What turned out to be Illusion Softworks’ calling card, though, was its palpable love of cinema. The studio had a knack for capturing the clichés of Sunday afternoon black-and-white dad telly—the mission briefings delivered in Received Pronunciation, and stiff-lipped British officers who used ‘chaps’ as a catch-all codename in radio communication. 

Hidden & Dangerous 2’s campaign even boasted a fantastic Spielberg-esque score, which seemed to mimic the flutters and thuds of a stressed heart. Illusion clearly relished the period setting—history filtered through the romantic lens of Classical Hollywood—and carried that approach forward to its defining series: Mafia.

Little Italy

It’s easy to forget now, in an era when action games are tapped for HBO adaptations, that the genre once eschewed prestige drama. Whether through sheer love of b-movies, or an inferiority complex that infected the entire medium, game writers actively chased the lowbrow—producing protagonists who were, by design, broad shouldered one-liner dispensers.

(Image credit: 2K Games)

It was a habit that left the very pinnacle of cinema wide open for a group of Czech developers to colonise. Illusion aped the tone and themes of Scorsese and Coppola, tracing a familiar arc from postwar poverty to respect and riches, and the ultimate realisation that there’s no clean retirement from a career in organised crime.

Yes, the Mafia games were powered by solemn lessons: that suits don’t make murderers civilised, and that ‘family’ is a fiction mobsters will dispose of when it suits them. But the journey there was smoothed by fan-favourite characters like Sam and Paulie, who sat in the passenger seats and bantered like school kids.

It all worked, but only because Illusion took the time to ground its stories. By spending a couple of missions taking taxi fares as Tommy, or stacking boxes at the docks as Vito, you well understood why these young men itched for glamour and excitement—even if it came at a Faustian cost.

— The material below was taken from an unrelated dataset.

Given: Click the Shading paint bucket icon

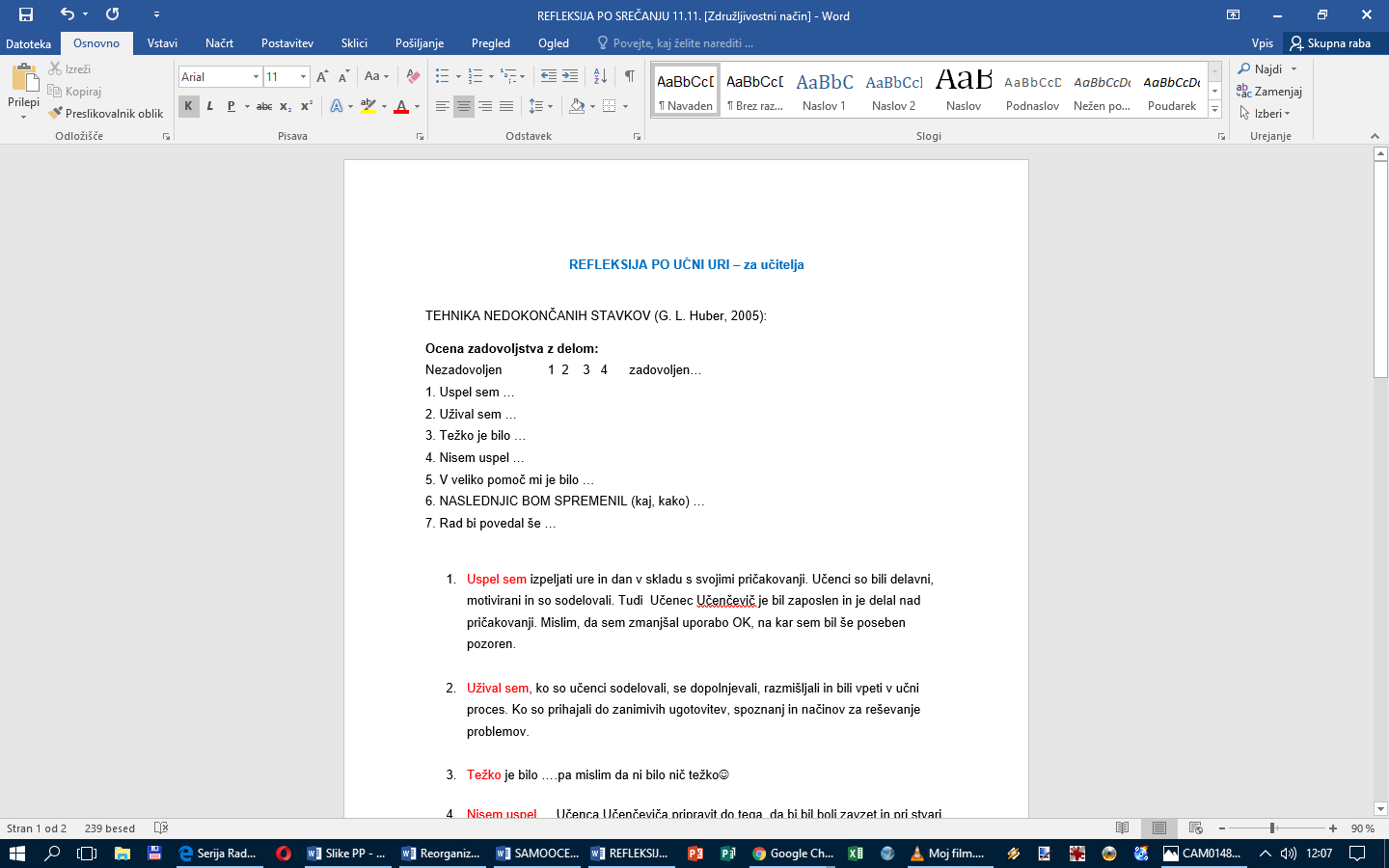Looking at the screenshot, I should [577, 106].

After setting out to develop a Driver-style city—one haunted by cops brandishing speeding tickets – Illusion had the restraint to use its open world as an elaborate backdrop for storytelling, rather than rinse it for shallow distractions. But Mafia’s slow burn, its greatest source of strength, often proved divisive among players raised in Liberty City. GTA’s world never slept, so why should Mafia players have to do chores to get to the action? Eurogamer dubbed Mafia II “a hell of boredom”, and analysts speculated that its several-year development costs wouldn’t be recouped.

Whacked

(Image credit: 2K Games)

Once the sequel launched, Illusion seemed to waver in its own long-held convictions. Mafia II’s DLC jettisoned careful plotting in favour of point-chasing car chases and shootouts—asking players to clear the map of mission icons, GTA style. If these experiments reflected a studio in philosophical turmoil, however, those questions were never resolved.

After three years of false starts on Mafia III, publisher 2K lost patience, relocating the project to the US. Illusion was effectively killed in the process. While some staff relocated, others were laid off, and the Brno office was reduced to a support function it still retains—albeit under the banner of new Mafia III developer Hangar 13.

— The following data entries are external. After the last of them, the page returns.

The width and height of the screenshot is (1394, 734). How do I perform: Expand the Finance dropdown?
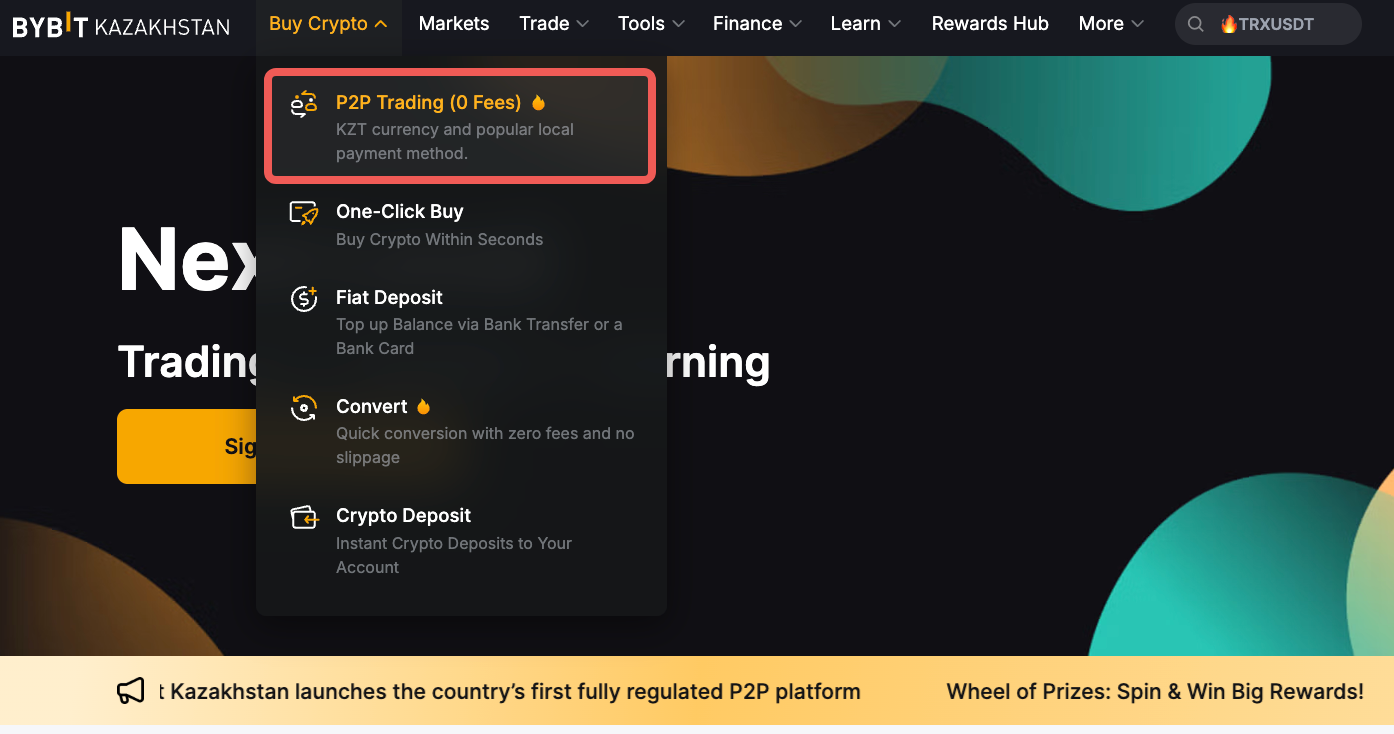pyautogui.click(x=757, y=24)
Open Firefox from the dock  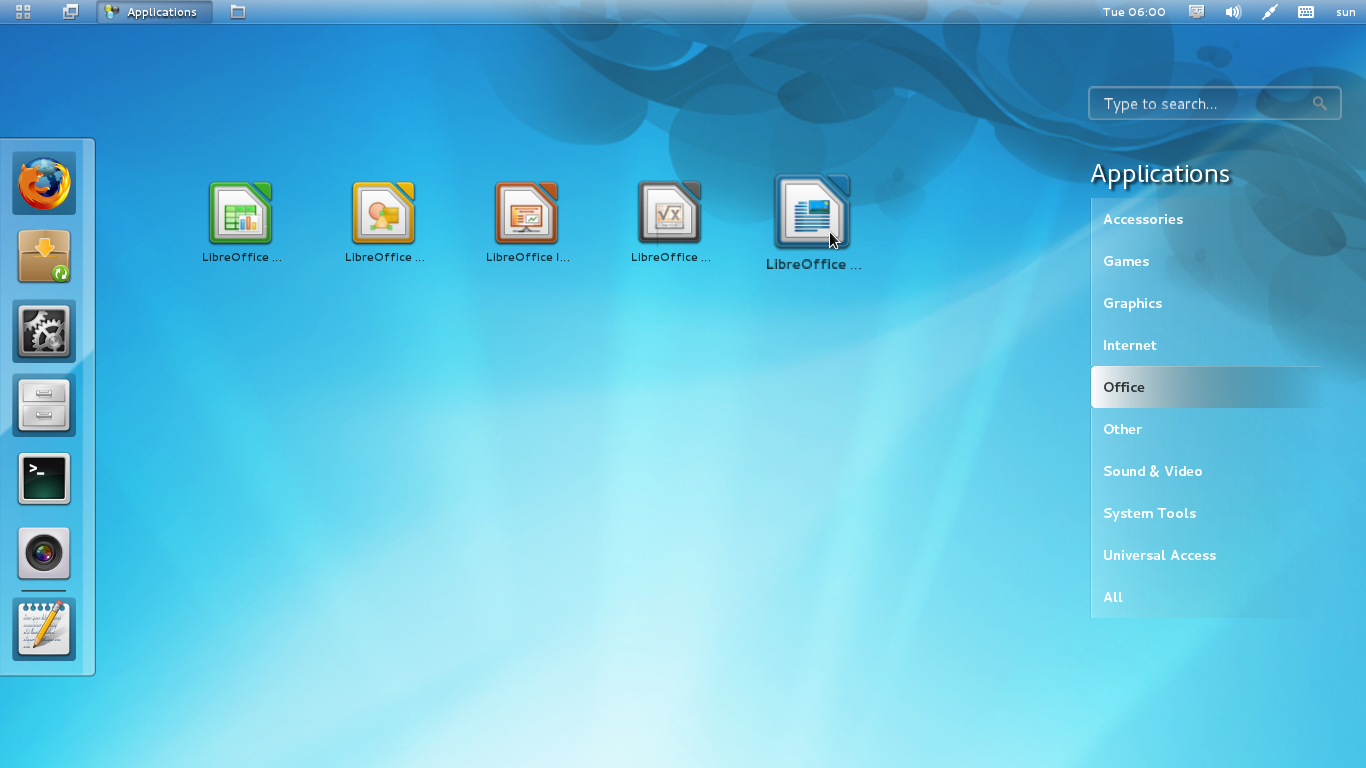(x=44, y=183)
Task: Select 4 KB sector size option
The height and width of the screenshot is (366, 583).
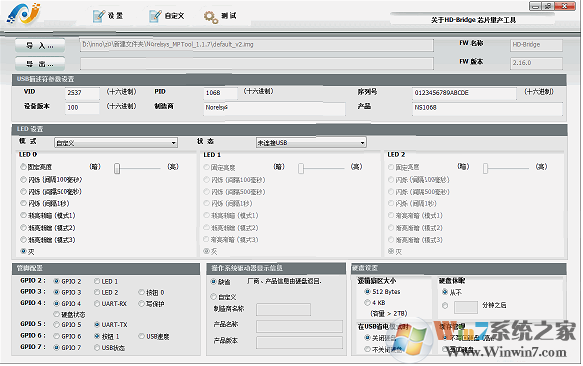Action: tap(367, 303)
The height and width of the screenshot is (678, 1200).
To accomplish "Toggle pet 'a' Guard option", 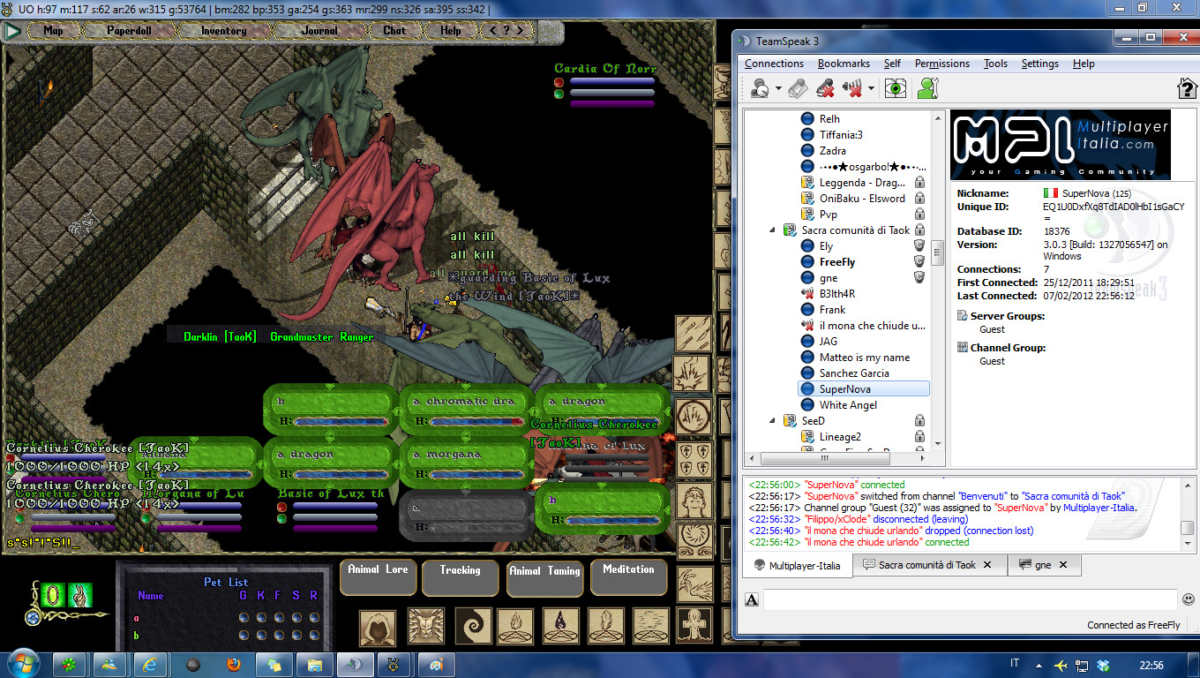I will (244, 618).
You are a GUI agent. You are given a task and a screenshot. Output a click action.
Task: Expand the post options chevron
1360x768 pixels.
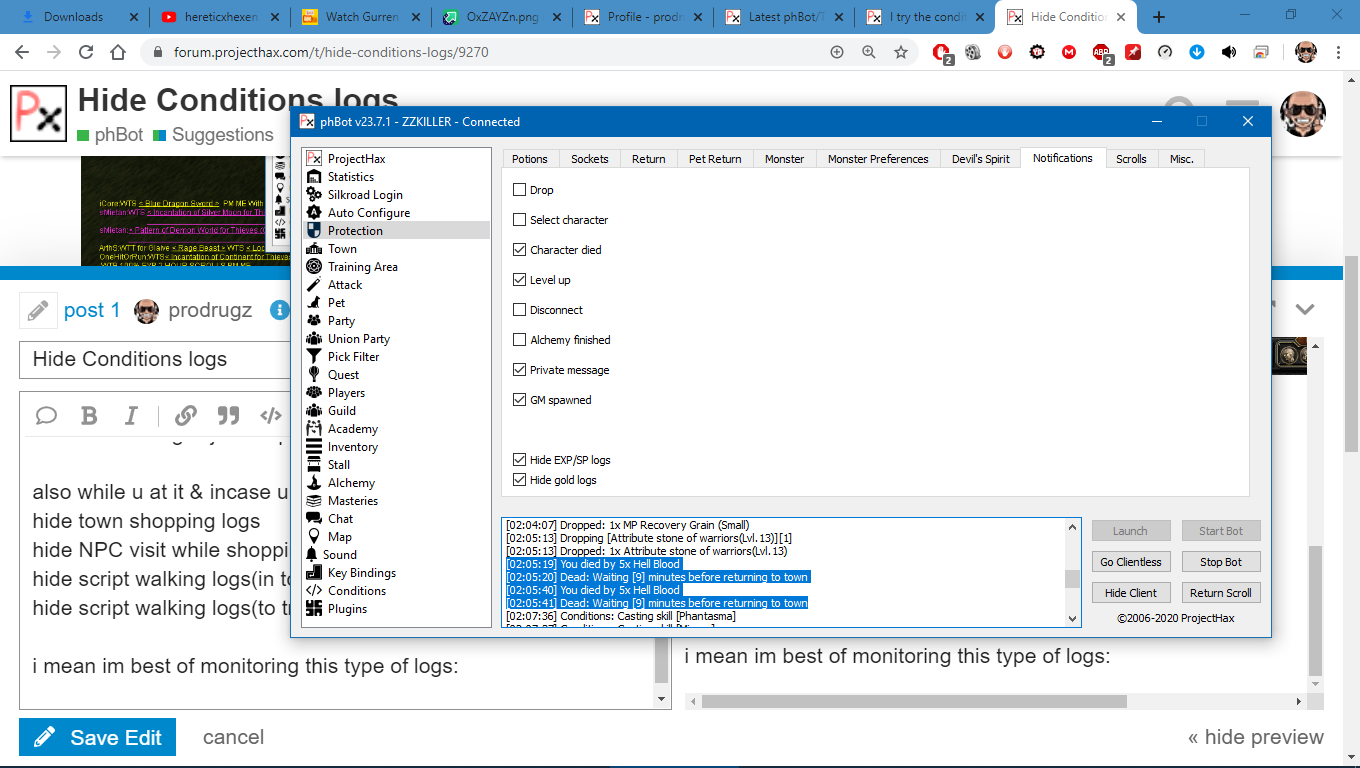[x=1304, y=310]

If there’s any consolation, it’s to be found in the knowledge that Illusion staff remain near the heart of Mafia. It was Hangar 13’s veteran Czech contingent that pitched Mafia: Definitive Edition, a sumptuous remake of the original game that holds true to its story and spirit, while showing off tech first built in Brno. Like its very first gangster protagonist, Illusion wasn’t allowed to get out alive—but it was granted a legacy.